● TEKS SUMBER:
▼
Beberapa kasus yang pernah dijumpai antara lain, ada seorang suami yang tidak ingin istrinya ketergantungan pada obat, sehingga melarang istrinya untuk mengonsumsi obat-obatannya. Padahal, seorang penyandang disabilitas mental memang membutuhkan konsumsi obat secara teratur dan terus menerus sesuai anjuran dari dokternya. Ada pula seorang anak yang hanya tinggal berdua dengan ibunya dengan usia yang sudah lanjut usia, berpendidikan rendah, sehingga tidak memahami apa yang boleh dan tidak boleh dikonsumsi anaknya yang mengalami gangguan jiwa, sehingga konsumsi obat-obatan terkadang tidak efektif karena konsumsi makanan atau minuman yang dapat mengurangi efek obat. Pada akhirnya, keluarga dan masyarakat merasa, walaupun sudah mengonsumsi obat-obatan, PDM tersebut tetap pada perilaku yang dianggap mengganggu. Ada pula seorang PDM yang sudah dirawat menahun di Rumah Sakit Jiwa sebuah provinsi, tidak diperkenankan pulang oleh lingkungannya karena pada fase gangguan jiwanya, ia pernah melukai dan menghilangkan nyawa orang lain. Banyak sekali hal serupa dijumpai yaitu PDM ditolak untuk dikembalikan ke lingkungan.
▲
Menurut teks sumber, mengapa seorang suami melarang istrinya mengonsumsi obat-obatannya?

● DATA TERCATAT:
▼
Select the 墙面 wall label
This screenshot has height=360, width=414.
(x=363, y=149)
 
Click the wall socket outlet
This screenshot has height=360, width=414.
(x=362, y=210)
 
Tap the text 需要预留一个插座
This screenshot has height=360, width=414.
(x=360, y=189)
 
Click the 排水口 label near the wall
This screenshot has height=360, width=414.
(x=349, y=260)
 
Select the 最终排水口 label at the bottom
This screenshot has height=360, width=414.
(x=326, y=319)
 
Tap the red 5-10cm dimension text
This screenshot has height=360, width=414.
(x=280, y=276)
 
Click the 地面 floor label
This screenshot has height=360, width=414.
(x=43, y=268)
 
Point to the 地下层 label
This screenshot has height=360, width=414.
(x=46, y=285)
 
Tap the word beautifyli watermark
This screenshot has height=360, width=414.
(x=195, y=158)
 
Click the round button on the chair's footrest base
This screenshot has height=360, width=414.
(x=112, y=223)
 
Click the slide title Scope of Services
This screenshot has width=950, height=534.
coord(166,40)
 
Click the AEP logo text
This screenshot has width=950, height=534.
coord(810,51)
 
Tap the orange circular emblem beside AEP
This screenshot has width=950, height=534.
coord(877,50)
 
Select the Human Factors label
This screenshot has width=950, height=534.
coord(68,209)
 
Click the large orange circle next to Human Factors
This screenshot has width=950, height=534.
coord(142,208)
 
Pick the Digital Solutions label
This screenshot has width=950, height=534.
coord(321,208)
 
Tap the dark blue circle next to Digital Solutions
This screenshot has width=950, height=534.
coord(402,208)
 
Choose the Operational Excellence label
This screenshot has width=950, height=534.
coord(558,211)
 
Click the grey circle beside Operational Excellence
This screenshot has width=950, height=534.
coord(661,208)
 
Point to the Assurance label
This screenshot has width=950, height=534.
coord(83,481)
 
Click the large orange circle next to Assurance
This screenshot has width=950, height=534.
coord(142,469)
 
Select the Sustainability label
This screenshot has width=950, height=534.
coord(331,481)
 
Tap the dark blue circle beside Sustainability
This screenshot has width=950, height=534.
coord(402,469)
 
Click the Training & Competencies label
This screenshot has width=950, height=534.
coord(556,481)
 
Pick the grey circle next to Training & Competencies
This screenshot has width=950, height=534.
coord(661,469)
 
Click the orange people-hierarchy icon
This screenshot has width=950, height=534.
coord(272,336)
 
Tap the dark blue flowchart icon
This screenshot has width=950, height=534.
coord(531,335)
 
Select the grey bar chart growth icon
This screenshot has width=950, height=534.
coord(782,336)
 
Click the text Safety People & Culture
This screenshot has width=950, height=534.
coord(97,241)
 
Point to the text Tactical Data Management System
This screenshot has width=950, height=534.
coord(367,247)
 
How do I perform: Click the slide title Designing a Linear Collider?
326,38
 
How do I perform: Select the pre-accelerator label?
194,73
▲
● JAWABAN ANDA:
Karena suami itu tidak ingin istrinya ketergantungan pada obat.